President Donald Trump on Wednesday said that he directed Secretary of State Mike Pompeo not to allow Hoda Muthana, an Alabama woman who left in November 2014 to join IS, to return to the US -- despite her recent public plea to come back and stand trial in America.
"I have instructed Secretary of State Mike Pompeo, and he fully agrees, not to allow Hoda Muthana back into the Country!," Trump tweeted.
Hours earlier, Pompeo declared that Muthana, who is detained in a Kurdish refugee camp, is not an American citizen, reports CNN.
"Ms. Hoda Muthana is not a US citizen and will not be admitted into the US. She does not have any legal basis, no valid US passport, no right to a passport, nor any visa to travel to the US," Pompeo said in a statement.
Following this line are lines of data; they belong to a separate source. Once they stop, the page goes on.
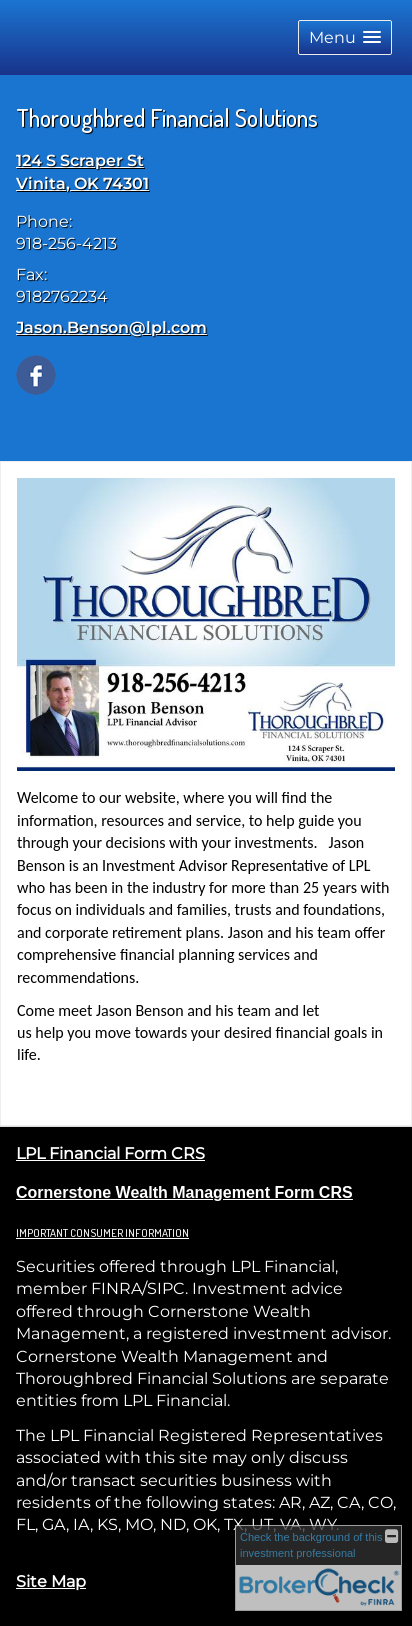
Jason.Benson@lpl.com (111, 327)
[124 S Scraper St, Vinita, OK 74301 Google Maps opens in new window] (82, 172)
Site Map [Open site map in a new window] (51, 1581)
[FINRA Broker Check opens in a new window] (318, 1568)
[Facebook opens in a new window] (36, 373)
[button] (345, 37)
Muthana, now 24, was a college student when she travelled to Syria over four years ago to join IS -- eventually marrying three fighters and calling for the killing of Americans on Twitter.
In a series of interviews this week from a sprawling camp in northern Syria with her infant son, she expressed deep remorse.
"When I left to Syria I was a naive, angry, and arrogant young woman," she said in a handwritten statement provided to CNN by a representative. "To say that I regret my past words, any pain that I caused my family and any concerns I would cause my country would be hard for me to really express properly."
Hassan Shibly, a family representative for Muthana, denied that she was not a citizen, and called the move by the Trump administration to claim otherwise "very dangerous."
According to Shibly, Muthana was born in Hackensack, New Jersey, in 1994.
"The Trump administration continues its attempts to wrongfully strip citizens of their citizenship," Shibly said in statement.
"Hoda Muthana had a valid US passport and is a citizen. She was born in Hackensack, NJ in October 1994, months after her father stopped being diplomat," he added before later tweeting a picture of what he claimed is Muthana's birth certificate, that appeared to confirm her place and date of birth.
Asked about Muthana's case on Tuesday, State Department deputy spokesperson Robert Palladino noted that "the situation of American citizens or possible American citizens in Syria is by definition extremely complicated and we're looking into these cases to better understand the details."
Palladino would not speak to the specific case, but said that in cases involving "American citizens or potential American citizens or alleged American citizens," US policy "would be to repatriate them, and it's what we call on all countries to do who have (foreign terrorist) fighters in Syria too."